Seine Gäste schätzten das kühle Bier, die Hausmannskost und vor allem die anregenden Gespräche mit dem Altkanzler bei den Freitagstreffen im Wohnhaus der Schmidts. Fünf Wegbegleiter erinnern sich.

Wenn Helmut Schmidt in sein Haus im Hamburger Stadtteil Langenhorn einlud, kamen sie alle. Politiker, Unternehmer, Wissenschaftler, Künstler, Theologen. Drei Jahrzehnte lang pilgerten die Größen ihres Fachs im Winter an jedem zweiten Freitag im Monat zu dem Anwesen am Neubergerweg.

Die Freitagsgesellschaft nannten Helmut und Loki Schmidt jene 1985 initiierte Runde, die zur Institution wurde und stets dem gleichen Ritual folgte: Gegen 20 Uhr servierte zunächst der Leibwächter des Ehepaares, Ernst-Otto „Otti" Heuer, in der „Kneipe" die Getränke. Eine halbe Stunde später bat Loki dann zur Hausmannskost an den Esstisch, ehe sich die Mitglieder schließlich in der Bibliothek im Stuhlkreis versammelten und über den Zustand und die Zukunft unserer Gesellschaft diskutierten. Manchmal bis nach Mitternacht. Vertraut und diskret.

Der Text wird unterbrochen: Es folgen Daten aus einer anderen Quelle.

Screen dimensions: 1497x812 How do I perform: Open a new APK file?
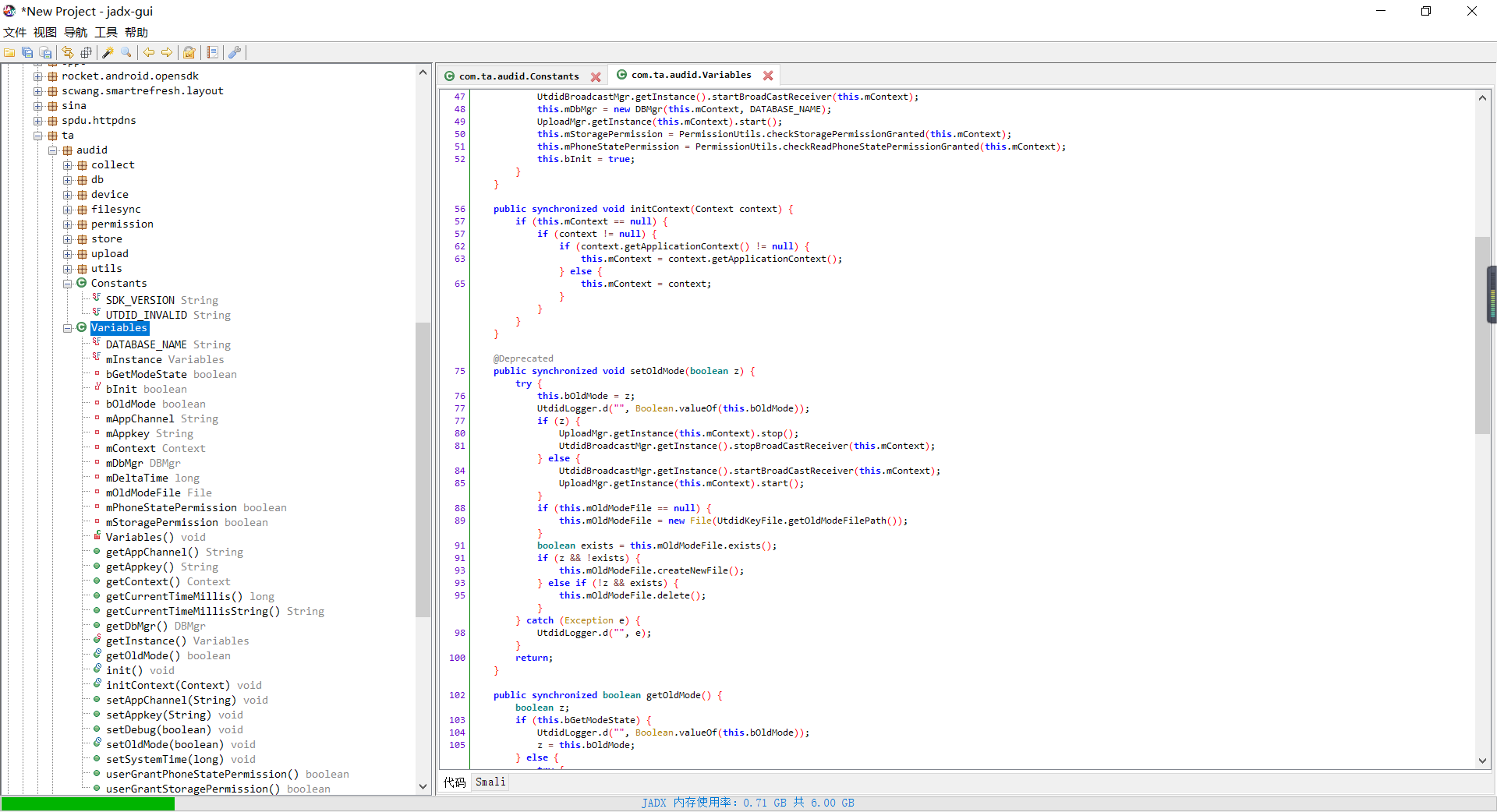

Anlässlich des ersten Todestages von Altkanzler Helmut Schmidt am 10. November 2016 erinnern sich fünf der 25 Mitglieder noch einmal an die Freitagsgesellschaft. Über welches Thema würde sich der illustre Kreis, wenn es ihn noch gäbe, wohl heute austauschen. Und welches Fazit würde der Hausherr selbst ziehen.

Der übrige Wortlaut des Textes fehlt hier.